As you can see, I have displayed for you in the console, the full path to the place where you are. We know that the directory " local' is on the same level as the directory ' share” and we can use a command like this.

[email protected]:/usr/share$ cd ../local
[email protected]:/usr/local$

As you can see, the query command has become much simpler. But this is only if you remember directories that are on the same level as your working directory, and I don’t always remember other directories in the console.

In order to go to the next directory, it is enough to enter a command in the console relative to your working directory. For this purpose, use instead ".." two points "." one point and you will move relative to the directory in the console where you are at the moment.
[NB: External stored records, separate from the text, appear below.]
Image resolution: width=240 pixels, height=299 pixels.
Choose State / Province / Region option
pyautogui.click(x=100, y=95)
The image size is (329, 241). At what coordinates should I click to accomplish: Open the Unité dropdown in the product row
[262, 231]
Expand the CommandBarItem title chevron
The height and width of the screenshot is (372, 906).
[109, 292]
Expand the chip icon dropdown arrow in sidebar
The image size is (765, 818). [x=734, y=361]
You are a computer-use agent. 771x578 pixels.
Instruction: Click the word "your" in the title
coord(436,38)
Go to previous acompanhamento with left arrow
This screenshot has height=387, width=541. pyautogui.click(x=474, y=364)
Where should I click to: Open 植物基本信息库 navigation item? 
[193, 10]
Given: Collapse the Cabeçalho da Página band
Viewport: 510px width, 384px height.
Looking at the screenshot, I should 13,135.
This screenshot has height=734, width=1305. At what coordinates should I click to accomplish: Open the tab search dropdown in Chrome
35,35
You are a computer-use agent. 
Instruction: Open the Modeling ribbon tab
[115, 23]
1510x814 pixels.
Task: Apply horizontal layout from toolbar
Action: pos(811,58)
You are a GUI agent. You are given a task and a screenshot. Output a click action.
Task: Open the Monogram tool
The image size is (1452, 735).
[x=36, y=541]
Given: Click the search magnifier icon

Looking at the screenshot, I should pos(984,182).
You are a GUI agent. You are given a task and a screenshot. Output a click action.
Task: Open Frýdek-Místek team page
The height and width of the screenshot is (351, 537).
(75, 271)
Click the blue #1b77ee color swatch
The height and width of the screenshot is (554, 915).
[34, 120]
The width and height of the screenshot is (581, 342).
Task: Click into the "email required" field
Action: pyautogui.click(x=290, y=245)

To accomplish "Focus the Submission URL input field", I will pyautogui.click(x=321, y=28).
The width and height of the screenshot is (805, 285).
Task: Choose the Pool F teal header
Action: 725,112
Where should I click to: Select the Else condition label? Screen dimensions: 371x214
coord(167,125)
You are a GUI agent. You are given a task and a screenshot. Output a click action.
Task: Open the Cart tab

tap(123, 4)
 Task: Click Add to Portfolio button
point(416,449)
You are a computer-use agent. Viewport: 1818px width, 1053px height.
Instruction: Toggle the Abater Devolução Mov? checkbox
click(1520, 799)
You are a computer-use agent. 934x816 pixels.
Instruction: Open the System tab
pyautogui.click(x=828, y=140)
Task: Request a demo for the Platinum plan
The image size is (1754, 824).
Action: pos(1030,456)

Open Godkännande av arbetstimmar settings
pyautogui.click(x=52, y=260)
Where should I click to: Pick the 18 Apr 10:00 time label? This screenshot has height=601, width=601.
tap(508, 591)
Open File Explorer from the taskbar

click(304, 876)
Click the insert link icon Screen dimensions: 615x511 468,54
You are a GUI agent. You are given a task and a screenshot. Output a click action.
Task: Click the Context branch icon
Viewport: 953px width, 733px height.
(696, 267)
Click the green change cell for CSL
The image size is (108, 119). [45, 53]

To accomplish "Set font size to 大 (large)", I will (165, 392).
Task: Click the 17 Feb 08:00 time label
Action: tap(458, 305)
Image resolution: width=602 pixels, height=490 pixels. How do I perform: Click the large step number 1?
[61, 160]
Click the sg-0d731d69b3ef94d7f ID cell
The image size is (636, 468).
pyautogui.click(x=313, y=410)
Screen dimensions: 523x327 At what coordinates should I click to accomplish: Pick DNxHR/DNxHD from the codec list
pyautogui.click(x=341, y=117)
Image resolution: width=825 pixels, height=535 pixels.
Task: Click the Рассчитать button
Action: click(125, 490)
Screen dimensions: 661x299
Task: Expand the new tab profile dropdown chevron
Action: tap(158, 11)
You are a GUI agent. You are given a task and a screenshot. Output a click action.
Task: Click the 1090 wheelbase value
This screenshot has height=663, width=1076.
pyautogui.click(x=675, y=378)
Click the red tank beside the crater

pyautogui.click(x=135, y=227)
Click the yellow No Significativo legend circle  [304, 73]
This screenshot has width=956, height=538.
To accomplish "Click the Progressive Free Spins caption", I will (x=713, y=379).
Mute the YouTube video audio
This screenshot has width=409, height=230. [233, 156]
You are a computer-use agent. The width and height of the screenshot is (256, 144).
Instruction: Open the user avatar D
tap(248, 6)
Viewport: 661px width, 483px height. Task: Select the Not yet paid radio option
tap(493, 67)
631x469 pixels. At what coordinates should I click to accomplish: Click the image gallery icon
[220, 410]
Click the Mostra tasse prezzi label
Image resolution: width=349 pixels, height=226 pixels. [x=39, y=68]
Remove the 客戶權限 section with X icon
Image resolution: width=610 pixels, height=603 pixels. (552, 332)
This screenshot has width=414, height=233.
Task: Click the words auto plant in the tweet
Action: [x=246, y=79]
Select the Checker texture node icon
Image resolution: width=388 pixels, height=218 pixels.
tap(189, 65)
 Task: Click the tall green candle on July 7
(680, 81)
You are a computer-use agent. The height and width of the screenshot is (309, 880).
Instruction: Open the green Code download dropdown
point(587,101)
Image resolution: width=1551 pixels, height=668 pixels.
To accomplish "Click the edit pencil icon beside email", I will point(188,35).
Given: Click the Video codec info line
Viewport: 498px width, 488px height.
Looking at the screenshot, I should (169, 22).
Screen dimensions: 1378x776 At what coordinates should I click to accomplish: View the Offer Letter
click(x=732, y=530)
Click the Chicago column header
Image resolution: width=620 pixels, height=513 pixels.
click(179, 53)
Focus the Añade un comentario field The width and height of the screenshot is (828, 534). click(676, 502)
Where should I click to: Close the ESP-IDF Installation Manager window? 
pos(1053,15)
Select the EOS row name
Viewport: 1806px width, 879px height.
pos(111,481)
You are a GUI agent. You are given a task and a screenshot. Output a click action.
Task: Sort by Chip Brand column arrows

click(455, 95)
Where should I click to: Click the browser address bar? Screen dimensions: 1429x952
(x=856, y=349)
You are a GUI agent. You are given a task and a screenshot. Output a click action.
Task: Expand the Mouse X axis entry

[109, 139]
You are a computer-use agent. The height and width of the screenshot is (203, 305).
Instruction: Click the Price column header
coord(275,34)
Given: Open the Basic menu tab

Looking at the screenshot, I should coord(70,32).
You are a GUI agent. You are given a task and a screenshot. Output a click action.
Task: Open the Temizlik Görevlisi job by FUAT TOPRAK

Let's go back to the directory /usr and take another look at what's in there.

[email protected]:/usr/local$ cd /usr
[email protected]:/usr$ls
bin games include lib local sbin share src
[email protected]:/usr$

Let's now go to the directory " share» relative to the directory in which we are now. To do this, enter in the console

[email protected]:/usr$ cd ./local
[email protected]:/usr/local$

As you can see, using relative paths can greatly reduce the commands you enter in the console. Linux.